Compared to other machine learning-based security solutions for IoT networks, our work provides more information about using anomaly IDS in IoT networks. Further, many previous studies used outdated datasets, lacked IoT traces, lacked modern attack types, and hardly contained features related to IoT. In this paper, we compared available datasets for this purpose and selected the dataset that included the most recent traffic attacks collected in real-time and simulated attacks on IoT networks. Also, instead of training the classifier with all features in the dataset, we selected the most related features to detect different types of DoS attacks. Particularly for improving detection accuracy and training speed, we selected the most relevant and important features (13 out of 86 features). In order to select the most appropriate feature selection algorithms, we compared two well-known algorithms, which are GA and CFS, with four classifiers (DT, RF, SVM, and kNN). As well, we trained the classifiers with all dataset features in order to compare them. Furthermore, most of the previous studies did not consider time spent training and testing as an important measure for benchmarking classifiers. To evaluate the performance of different models, we used four metrics: accuracy, precision, recall, and F1 score, in addition to training and testing time.

7. Conclusions and Future Work

IoT systems are susceptible to a wide range of security attacks, and of those that prevent legitimate IoT network users from accessing their services, DoS is one of the most common. Therefore, to ensure that systems, devices, and data are secured and protected effectively, robust techniques and mechanisms to counter attacks against IoT networks are needed. To address these issues and prevent hackers from attacking IoT networks successfully by using DoS attacks against devices, this study aimed to propose a hybrid defense mechanism based on anomaly detection, IDS, and ML techniques. In this study, we compared and selected the optimal dataset for training the system to detect DoS attacks in the IoT network. Then, we compared two feature selection algorithms to select the relevant and most important features. In order to obtain the best performance for our IDS, we used the most well-known supervised ML algorithms: KNN, DT, RF, and SVM. Each of these selected algorithms were trained in three ways: first, using all the features (without applying any feature selection techniques), and then using features selected by GA. Finally, we trained it with features selected by CFS. Additionally, we evaluated and compared the algorithm’s performance using a confusion matrix. We found that the best performances are obtained when training the DT and RF using the features selected by GA with 100% across the four metrics.
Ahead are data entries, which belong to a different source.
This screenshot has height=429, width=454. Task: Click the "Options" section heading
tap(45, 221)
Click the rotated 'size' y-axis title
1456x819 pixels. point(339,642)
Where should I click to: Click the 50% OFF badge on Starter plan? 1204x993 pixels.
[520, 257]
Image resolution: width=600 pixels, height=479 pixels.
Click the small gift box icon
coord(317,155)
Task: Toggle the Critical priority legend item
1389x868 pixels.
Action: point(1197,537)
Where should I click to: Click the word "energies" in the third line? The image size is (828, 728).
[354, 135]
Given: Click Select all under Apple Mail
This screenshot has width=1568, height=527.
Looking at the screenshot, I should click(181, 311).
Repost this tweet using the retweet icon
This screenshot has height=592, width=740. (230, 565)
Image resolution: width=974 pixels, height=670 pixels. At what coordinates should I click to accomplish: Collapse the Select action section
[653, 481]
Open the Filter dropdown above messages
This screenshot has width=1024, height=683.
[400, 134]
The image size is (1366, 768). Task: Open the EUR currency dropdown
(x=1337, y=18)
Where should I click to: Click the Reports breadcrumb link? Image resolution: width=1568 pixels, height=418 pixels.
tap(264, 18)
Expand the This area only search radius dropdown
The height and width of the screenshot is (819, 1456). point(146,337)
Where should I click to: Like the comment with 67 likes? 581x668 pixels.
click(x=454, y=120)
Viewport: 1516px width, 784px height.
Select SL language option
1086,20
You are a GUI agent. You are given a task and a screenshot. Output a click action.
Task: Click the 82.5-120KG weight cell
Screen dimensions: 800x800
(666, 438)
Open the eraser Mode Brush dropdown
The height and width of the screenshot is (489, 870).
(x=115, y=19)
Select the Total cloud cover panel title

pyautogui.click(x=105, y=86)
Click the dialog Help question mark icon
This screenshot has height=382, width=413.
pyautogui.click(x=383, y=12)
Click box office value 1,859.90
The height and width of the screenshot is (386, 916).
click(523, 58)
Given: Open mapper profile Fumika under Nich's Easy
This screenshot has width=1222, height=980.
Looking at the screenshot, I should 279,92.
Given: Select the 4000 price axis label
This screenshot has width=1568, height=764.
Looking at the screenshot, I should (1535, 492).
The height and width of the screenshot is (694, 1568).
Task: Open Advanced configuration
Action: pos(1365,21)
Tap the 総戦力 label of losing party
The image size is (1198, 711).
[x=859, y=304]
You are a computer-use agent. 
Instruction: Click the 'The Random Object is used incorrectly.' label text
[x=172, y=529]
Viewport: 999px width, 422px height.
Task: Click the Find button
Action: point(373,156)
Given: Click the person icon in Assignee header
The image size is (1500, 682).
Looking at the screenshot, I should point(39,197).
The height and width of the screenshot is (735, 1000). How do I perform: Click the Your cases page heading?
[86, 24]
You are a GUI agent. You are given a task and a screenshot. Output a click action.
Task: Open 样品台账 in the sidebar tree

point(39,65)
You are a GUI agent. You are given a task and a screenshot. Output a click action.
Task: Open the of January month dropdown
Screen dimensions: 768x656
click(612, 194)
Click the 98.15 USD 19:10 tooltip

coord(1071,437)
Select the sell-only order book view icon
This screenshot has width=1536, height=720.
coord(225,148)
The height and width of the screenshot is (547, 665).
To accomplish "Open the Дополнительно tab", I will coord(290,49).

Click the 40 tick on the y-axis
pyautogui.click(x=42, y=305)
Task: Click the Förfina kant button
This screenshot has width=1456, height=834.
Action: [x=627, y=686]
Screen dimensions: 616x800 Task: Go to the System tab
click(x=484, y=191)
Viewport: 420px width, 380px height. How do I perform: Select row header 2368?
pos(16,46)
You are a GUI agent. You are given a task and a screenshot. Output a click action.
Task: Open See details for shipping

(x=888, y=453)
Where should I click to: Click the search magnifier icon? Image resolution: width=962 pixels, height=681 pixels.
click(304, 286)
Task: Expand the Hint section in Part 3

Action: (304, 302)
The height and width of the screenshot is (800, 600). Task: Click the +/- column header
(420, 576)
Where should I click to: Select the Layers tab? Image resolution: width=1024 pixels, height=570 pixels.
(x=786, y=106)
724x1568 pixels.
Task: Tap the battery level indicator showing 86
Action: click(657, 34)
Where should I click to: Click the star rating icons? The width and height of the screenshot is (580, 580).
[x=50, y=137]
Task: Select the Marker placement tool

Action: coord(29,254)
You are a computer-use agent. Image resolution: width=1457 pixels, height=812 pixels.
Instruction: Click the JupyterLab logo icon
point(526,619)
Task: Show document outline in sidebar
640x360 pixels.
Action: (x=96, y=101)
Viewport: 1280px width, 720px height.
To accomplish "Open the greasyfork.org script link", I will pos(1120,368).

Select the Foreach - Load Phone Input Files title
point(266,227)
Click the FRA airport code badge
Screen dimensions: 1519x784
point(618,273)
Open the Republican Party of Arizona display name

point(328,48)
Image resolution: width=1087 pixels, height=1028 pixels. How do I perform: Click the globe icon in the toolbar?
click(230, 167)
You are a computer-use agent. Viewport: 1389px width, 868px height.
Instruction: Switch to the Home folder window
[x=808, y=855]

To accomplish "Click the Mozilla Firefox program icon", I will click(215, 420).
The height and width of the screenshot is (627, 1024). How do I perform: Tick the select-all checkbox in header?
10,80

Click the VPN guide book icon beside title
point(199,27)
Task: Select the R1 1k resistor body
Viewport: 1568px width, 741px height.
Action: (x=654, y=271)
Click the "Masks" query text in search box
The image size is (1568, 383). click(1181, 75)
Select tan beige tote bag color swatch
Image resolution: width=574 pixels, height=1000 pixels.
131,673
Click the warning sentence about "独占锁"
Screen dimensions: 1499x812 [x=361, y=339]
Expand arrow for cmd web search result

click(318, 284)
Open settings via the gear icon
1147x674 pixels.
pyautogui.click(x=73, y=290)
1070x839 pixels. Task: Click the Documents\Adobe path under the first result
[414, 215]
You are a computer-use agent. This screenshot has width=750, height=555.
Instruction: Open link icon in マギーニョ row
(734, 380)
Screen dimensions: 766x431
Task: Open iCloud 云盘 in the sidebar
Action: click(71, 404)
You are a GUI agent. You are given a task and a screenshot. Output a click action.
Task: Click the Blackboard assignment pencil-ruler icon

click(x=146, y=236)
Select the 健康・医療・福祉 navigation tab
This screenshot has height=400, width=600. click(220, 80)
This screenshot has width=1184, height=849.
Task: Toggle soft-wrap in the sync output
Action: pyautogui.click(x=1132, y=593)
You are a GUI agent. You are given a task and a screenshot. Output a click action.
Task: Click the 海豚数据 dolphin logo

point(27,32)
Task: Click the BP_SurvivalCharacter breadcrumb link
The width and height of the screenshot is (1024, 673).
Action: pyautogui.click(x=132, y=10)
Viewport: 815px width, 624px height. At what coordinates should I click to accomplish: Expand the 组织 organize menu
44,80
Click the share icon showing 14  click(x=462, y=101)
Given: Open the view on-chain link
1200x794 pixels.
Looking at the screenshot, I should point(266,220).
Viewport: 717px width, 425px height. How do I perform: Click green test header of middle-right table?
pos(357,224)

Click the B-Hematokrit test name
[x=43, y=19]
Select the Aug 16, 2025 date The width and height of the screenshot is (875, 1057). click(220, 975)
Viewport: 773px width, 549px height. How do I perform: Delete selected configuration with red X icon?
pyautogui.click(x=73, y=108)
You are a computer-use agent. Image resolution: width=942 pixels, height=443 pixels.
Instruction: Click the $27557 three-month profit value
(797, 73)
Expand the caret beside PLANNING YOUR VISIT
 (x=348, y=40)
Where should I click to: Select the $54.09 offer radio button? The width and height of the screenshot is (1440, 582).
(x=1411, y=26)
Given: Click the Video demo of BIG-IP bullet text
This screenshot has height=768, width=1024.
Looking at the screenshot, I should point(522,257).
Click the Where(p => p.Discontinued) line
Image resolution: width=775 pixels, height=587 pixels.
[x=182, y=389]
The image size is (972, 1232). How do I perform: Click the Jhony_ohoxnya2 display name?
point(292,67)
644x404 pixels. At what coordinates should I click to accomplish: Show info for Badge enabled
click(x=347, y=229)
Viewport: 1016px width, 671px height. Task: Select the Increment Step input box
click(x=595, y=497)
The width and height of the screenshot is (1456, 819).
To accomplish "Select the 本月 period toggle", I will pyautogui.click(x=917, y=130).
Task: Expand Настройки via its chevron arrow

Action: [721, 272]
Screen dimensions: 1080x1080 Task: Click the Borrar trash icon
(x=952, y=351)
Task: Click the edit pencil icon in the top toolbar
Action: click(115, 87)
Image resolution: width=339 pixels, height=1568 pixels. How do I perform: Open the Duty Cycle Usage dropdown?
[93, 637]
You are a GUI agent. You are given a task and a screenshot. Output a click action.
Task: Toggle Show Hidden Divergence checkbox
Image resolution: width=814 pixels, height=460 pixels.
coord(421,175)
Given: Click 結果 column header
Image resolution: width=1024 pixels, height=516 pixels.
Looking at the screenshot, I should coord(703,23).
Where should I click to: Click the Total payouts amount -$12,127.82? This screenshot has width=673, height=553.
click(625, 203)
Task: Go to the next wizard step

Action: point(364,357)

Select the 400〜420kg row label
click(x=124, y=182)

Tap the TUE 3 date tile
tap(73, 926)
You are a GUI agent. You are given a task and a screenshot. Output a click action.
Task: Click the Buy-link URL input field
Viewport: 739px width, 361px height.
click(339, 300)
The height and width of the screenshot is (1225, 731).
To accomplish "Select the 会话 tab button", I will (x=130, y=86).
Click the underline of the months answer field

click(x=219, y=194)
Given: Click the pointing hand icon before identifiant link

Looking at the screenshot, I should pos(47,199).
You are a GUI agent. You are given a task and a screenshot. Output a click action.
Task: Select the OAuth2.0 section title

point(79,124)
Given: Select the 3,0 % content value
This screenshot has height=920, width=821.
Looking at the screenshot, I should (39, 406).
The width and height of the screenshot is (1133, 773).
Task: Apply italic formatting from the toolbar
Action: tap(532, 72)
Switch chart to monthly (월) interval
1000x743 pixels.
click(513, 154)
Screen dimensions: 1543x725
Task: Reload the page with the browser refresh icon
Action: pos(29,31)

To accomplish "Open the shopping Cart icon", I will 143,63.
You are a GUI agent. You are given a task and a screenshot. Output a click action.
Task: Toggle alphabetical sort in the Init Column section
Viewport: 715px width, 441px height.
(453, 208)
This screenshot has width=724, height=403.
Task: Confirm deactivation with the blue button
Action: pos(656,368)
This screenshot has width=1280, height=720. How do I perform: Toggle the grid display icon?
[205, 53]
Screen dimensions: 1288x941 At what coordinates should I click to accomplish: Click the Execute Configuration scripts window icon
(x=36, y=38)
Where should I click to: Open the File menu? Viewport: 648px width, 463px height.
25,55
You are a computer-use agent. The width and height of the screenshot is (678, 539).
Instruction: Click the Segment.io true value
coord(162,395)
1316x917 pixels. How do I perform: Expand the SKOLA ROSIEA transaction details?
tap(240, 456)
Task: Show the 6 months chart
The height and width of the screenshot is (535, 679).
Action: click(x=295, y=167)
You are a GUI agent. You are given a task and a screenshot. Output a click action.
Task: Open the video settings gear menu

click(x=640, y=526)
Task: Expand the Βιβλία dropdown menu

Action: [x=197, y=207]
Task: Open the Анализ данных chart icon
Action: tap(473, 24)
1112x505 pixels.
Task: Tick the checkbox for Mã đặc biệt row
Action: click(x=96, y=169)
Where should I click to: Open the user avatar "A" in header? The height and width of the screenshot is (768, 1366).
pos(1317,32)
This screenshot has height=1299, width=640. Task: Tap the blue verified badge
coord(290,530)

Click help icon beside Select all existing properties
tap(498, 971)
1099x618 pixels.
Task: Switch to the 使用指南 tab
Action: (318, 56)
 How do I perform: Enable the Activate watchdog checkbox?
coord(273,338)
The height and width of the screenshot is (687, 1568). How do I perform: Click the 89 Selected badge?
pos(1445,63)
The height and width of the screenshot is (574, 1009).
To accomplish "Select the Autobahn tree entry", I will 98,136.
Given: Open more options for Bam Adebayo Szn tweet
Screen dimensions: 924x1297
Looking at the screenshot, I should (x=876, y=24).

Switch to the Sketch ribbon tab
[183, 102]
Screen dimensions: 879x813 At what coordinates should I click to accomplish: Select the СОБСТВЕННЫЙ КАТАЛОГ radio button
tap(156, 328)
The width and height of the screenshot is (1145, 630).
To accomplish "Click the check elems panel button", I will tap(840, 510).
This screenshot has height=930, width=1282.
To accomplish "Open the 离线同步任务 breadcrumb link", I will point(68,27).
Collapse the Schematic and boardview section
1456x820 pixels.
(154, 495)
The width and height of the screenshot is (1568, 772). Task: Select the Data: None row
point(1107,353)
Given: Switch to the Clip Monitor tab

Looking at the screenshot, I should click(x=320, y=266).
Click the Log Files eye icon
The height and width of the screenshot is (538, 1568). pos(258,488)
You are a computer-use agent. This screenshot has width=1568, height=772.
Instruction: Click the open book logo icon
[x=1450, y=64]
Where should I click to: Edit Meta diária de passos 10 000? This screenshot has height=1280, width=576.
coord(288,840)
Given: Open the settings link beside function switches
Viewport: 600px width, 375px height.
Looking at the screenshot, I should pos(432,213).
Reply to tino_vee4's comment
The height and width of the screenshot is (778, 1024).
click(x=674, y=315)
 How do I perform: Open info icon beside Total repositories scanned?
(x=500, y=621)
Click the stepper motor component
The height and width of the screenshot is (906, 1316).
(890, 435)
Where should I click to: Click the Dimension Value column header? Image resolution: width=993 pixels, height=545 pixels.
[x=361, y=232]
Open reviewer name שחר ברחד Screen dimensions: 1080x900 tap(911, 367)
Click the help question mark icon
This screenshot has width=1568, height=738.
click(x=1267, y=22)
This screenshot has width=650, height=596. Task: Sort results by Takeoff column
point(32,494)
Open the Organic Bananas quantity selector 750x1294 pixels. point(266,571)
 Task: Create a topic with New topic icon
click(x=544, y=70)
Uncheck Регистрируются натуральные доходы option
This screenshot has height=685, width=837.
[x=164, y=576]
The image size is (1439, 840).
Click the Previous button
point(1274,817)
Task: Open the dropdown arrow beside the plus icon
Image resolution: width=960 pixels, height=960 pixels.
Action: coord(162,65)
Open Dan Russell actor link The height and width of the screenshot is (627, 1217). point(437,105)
For future work, we will try selecting fewer features and experimenting with other feature selection algorithms. We will also test our system by downloading the selected model to the Raspberry Pi microcontroller board. Moreover, we will conduct experiments and evaluate our proposed model’s performance using other datasets, such as the new dataset CIPMAIDS2023-1, or build our own dataset containing new attack data collected from real-world IoT environments and implement other types of classifier algorithms, such as deep learning.